Literature DB >> 29165599

Direct axillary cannulation with open Seldinger-guided technique: is it safe?

Davide Carino1, Makoto Mori1, Philip Y K Pang1, Mrinal Singh1, Sherif Elkinany1, Maryann Tranquilli1, Bulat A Ziganshin1,2, John A Elefteriades1.   

Abstract

OBJECTIVES: Axillary artery cannulation is commonly used in thoracic aortic surgery, often utilizing a sidearm graft. Although our institutional preference is femoral cannulation, we use axillary cannulation in select cases with a 'dirty' aorta on computed tomography scan or intraoperative transoesophageal echocardiography. Since 2011, we have routinely used an open Seldinger-guided approach for axillary cannulation. Here, we report our experience with open Seldinger-guided technique, evaluating its safety and efficacy.
METHODS: A retrospective analysis of our institutional database from 2011 to 2016 was performed to find cases of peripheral arterial cannulation for thoracic aortic surgery.
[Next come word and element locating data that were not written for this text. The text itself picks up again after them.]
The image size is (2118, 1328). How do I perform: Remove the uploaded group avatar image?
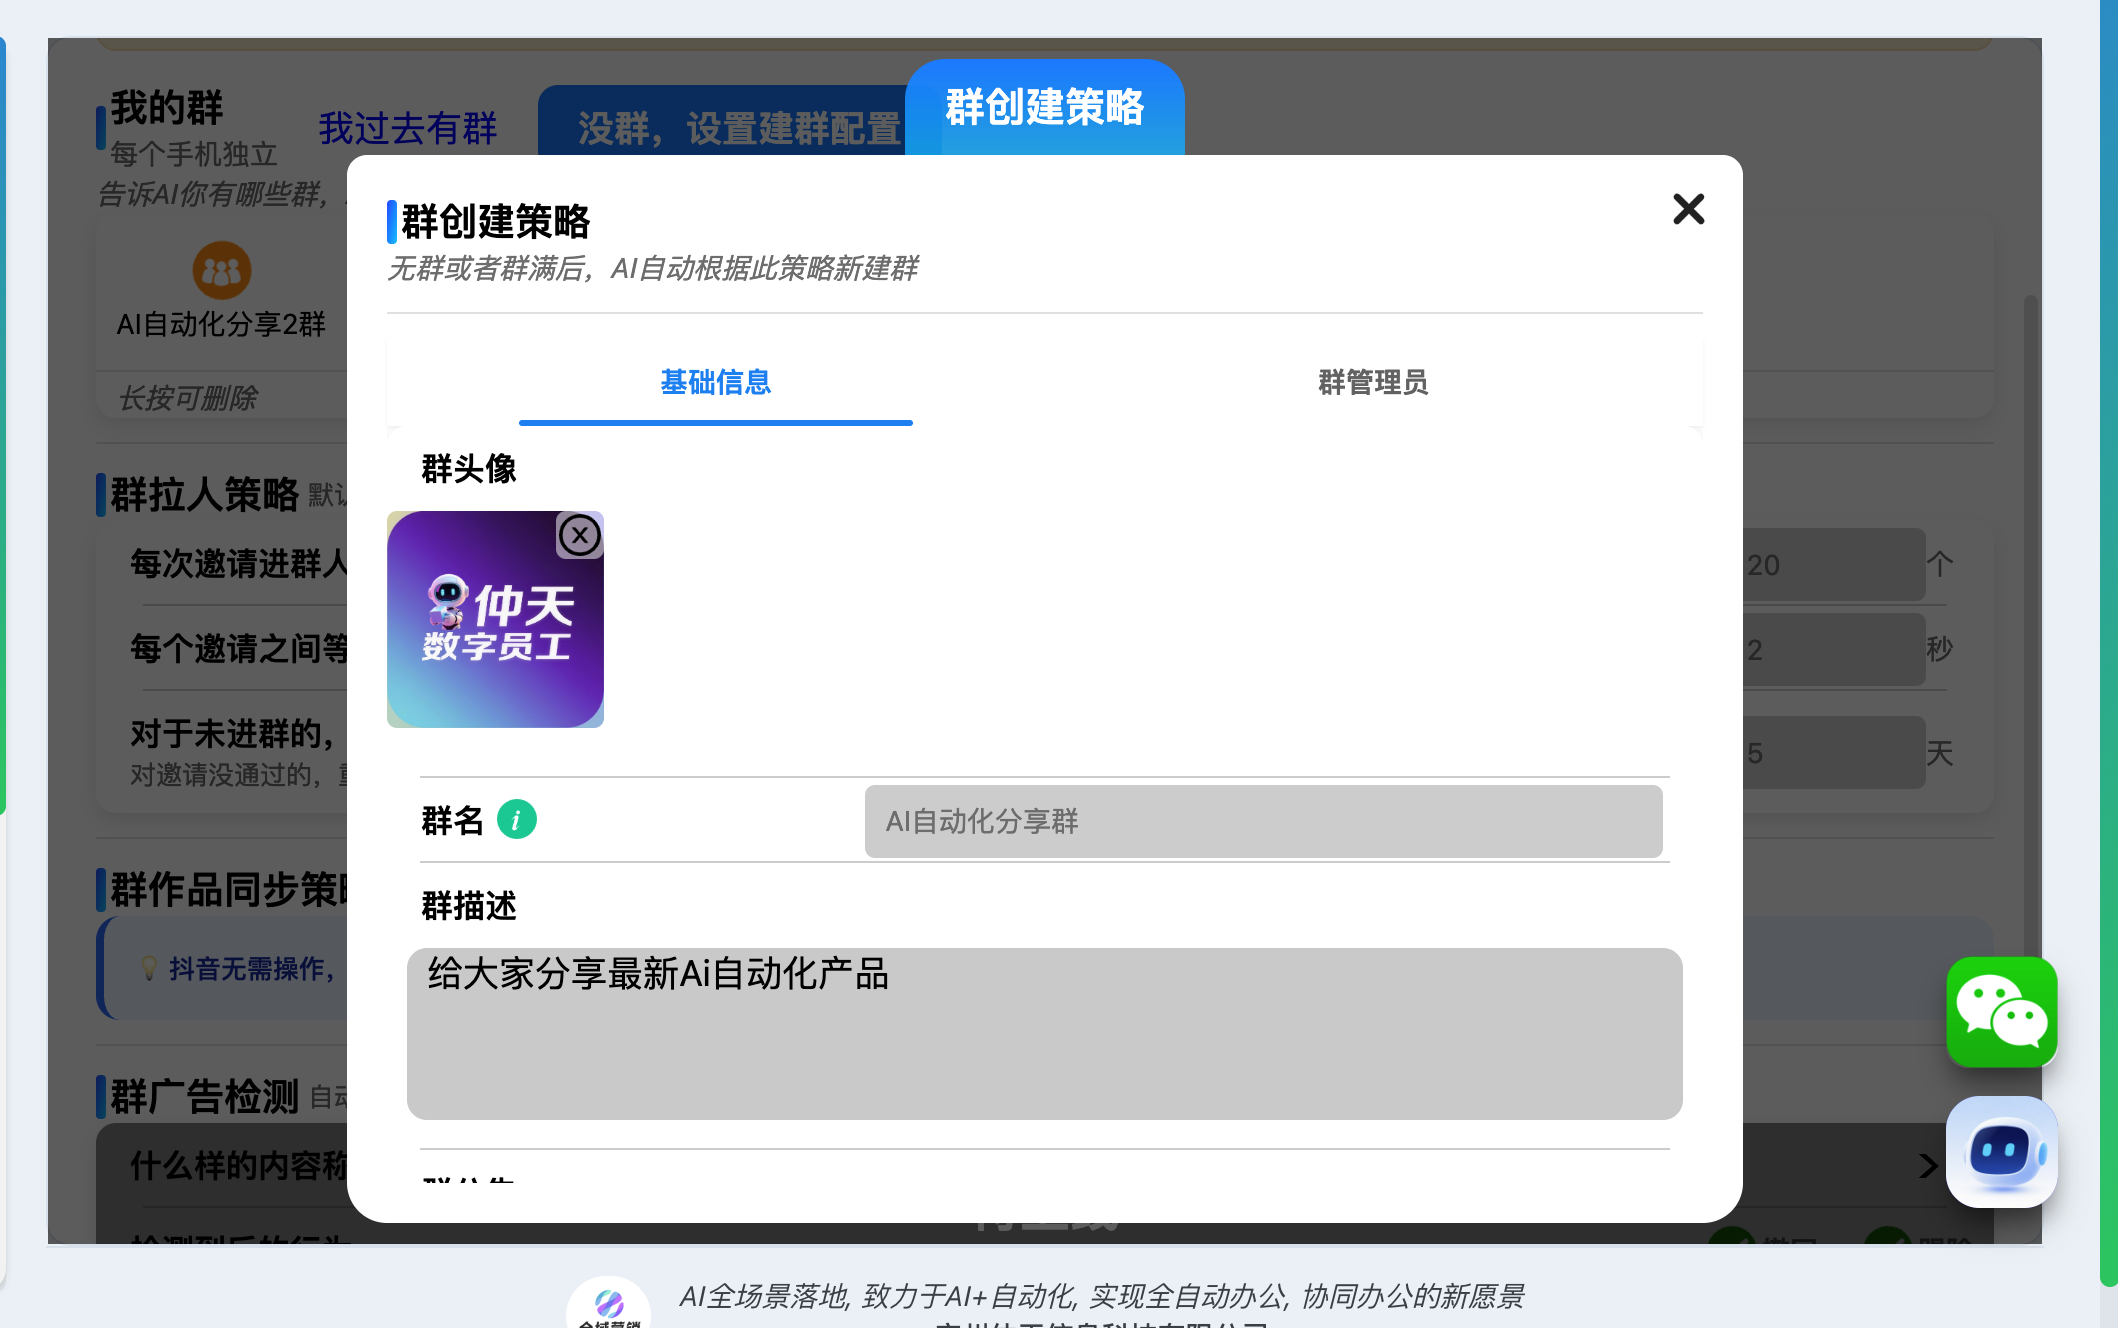pyautogui.click(x=580, y=535)

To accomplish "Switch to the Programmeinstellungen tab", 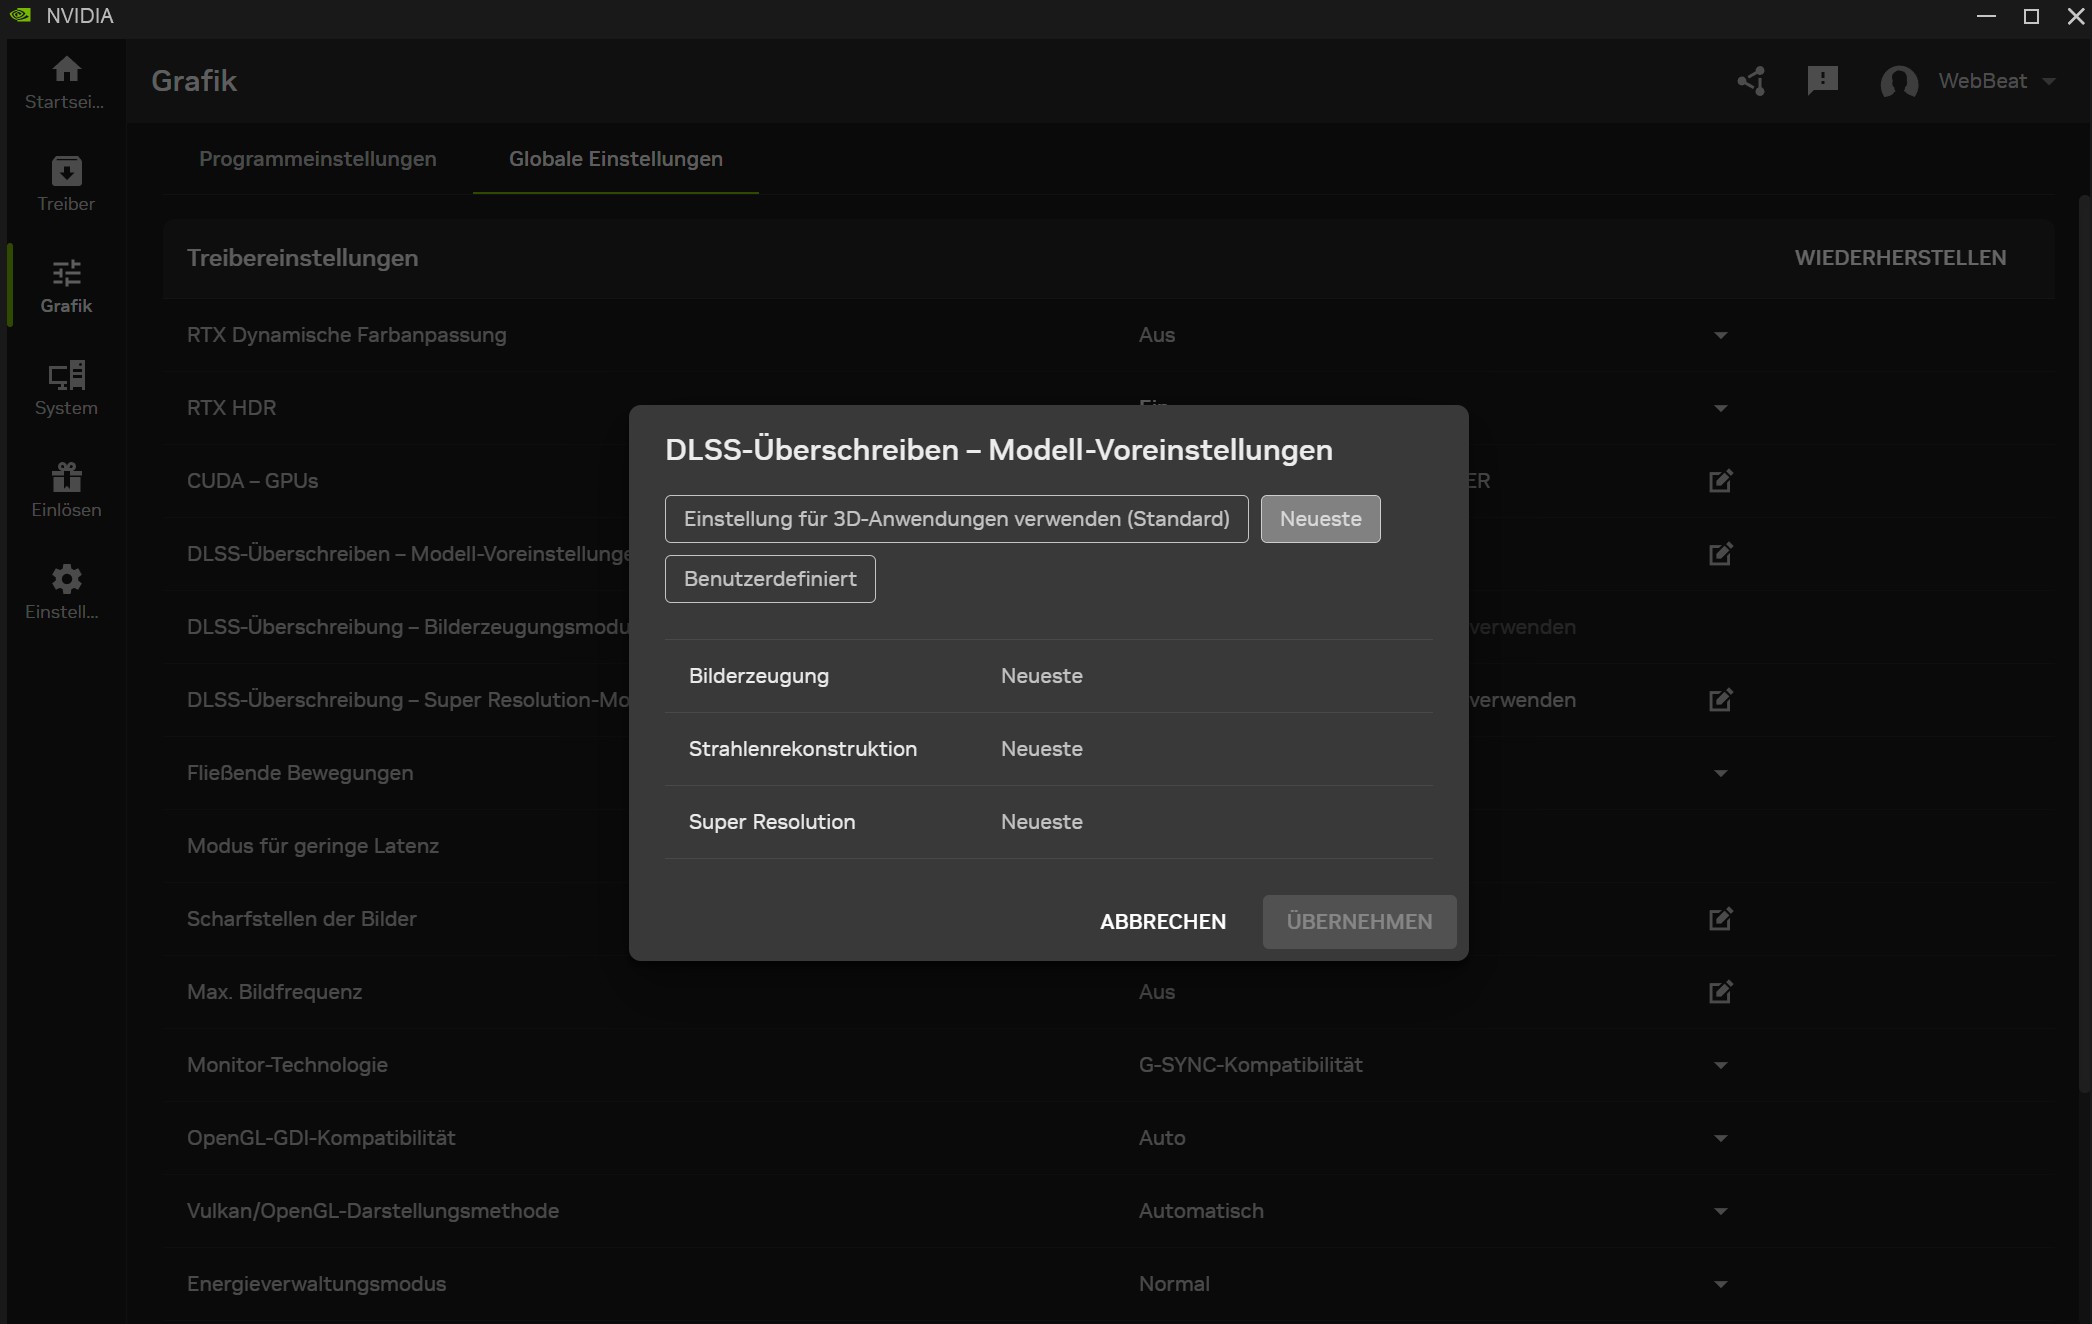I will 317,158.
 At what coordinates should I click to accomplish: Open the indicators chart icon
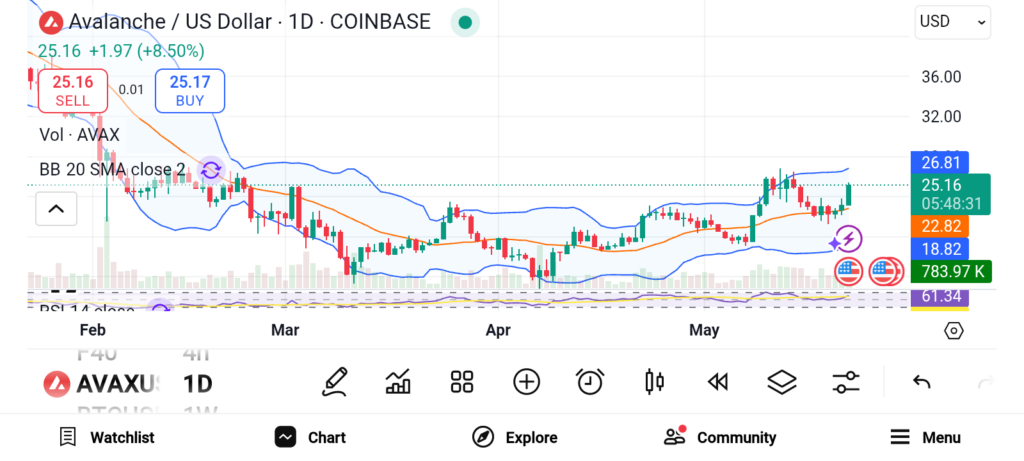point(398,381)

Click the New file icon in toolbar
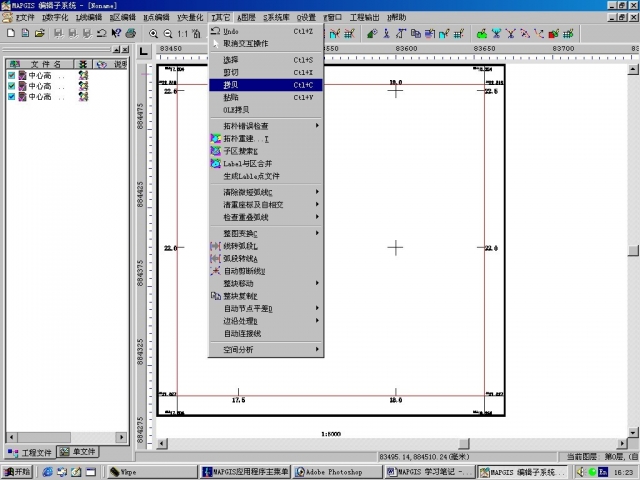[x=10, y=33]
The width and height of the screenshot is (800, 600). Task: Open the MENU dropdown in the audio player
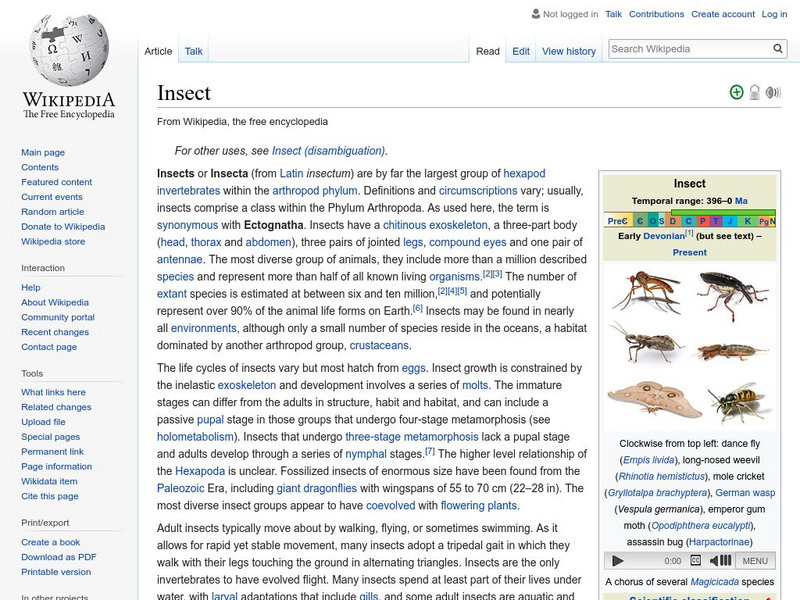point(755,561)
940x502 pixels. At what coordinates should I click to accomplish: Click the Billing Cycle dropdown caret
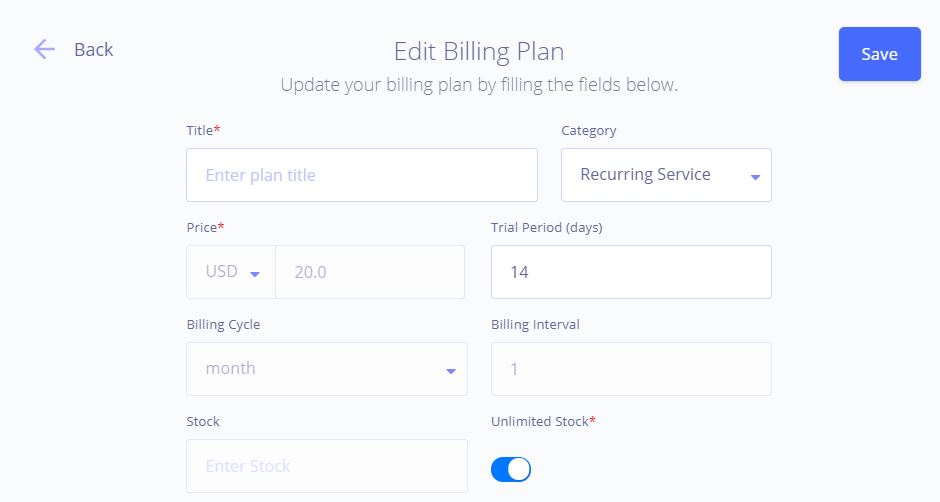[x=451, y=371]
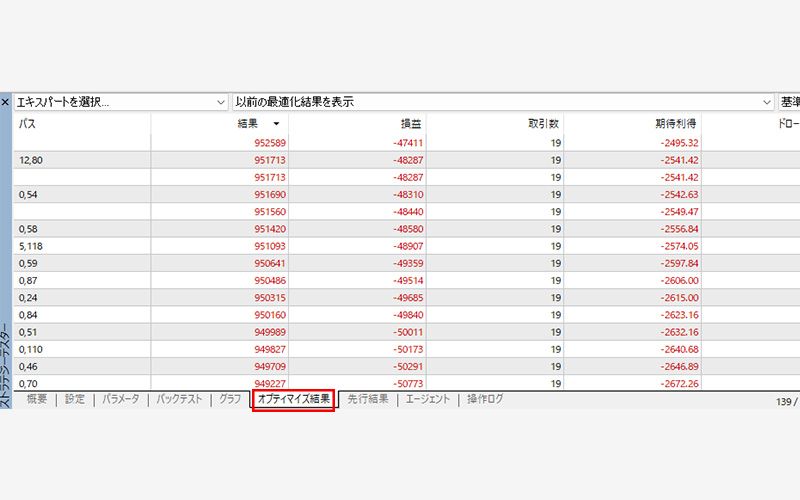Open the 先行結果 tab
800x500 pixels.
pos(367,399)
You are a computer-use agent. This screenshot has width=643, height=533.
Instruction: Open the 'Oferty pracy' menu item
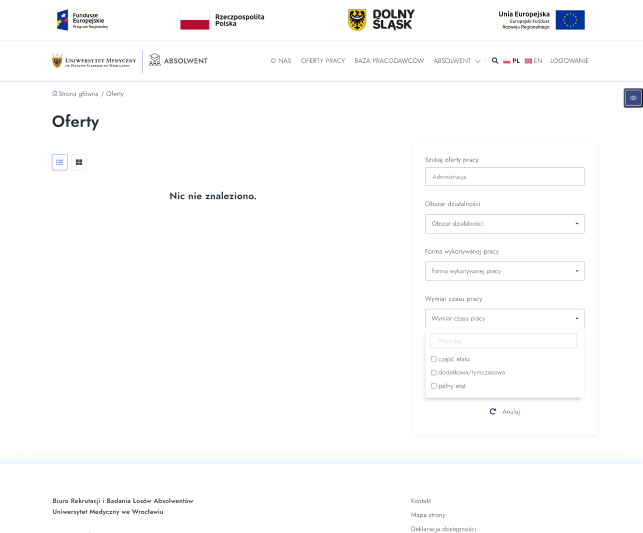click(322, 61)
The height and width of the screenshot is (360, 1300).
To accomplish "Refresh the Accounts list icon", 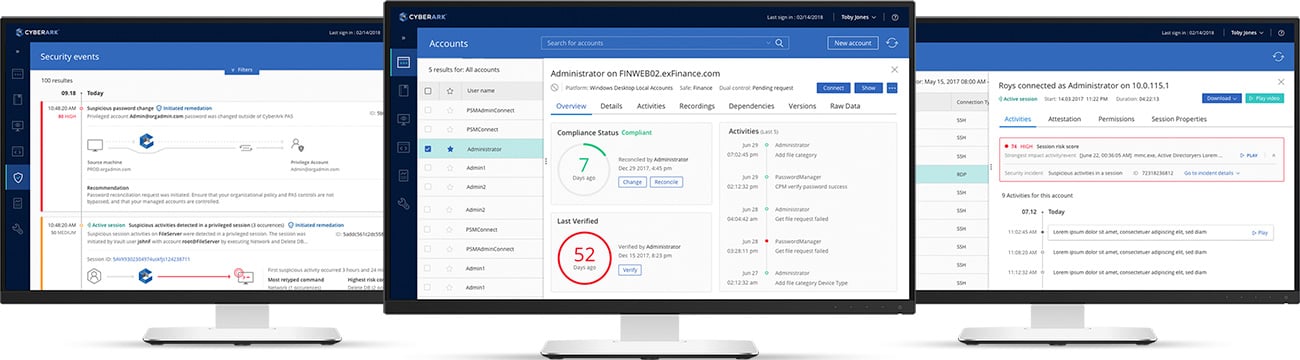I will tap(891, 43).
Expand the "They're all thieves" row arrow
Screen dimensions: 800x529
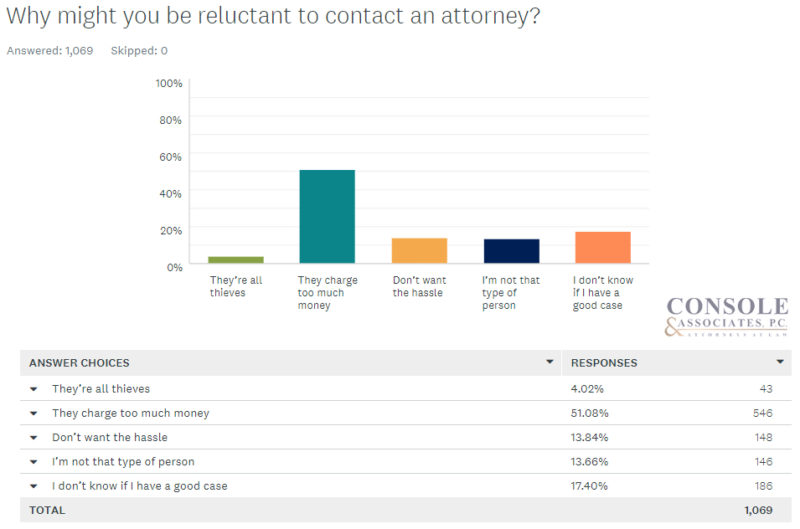[x=33, y=388]
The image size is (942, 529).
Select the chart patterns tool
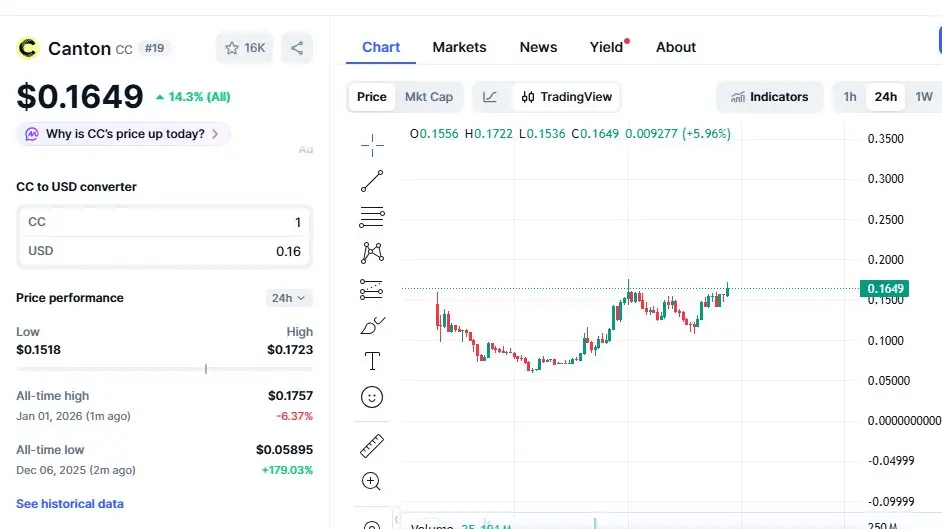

We identified 404 consecutive patients who underwent peripheral arterial cannulation. Of these, 352 were femoral and 52 were axillary cannulations. All axillary cannulations were performed for ascending and/or arch surgery. The technique involves a surgical exposure of the artery which is then cannulated by guidewire inside a purse string without arterial incision.
RESULTS: Indications for surgery included aneurysm in 63.5% (33/52), dissection in 30.7% (16/52) and pseudoaneurysm in the remaining 5.8% (3/52). Hospital survival was 98.1% (51/52). There were no instances of axillary arterial injury or intraoperative malperfusion phenomena. No postoperative limb ischaemia or stroke was evident. No wound infections or late pseudoaneurysms were observed.
CONCLUSIONS: The open Seldinger-guided technique for axillary artery cannulation is safe and effective. We strongly recommend this technique, given its speed and simplicity. The vessel is not snared, thereby preserving distal arterial flow and minimizing the risk of acute limb ischaemia. Furthermore, the limited manipulation of the artery lowers the risk of local complications.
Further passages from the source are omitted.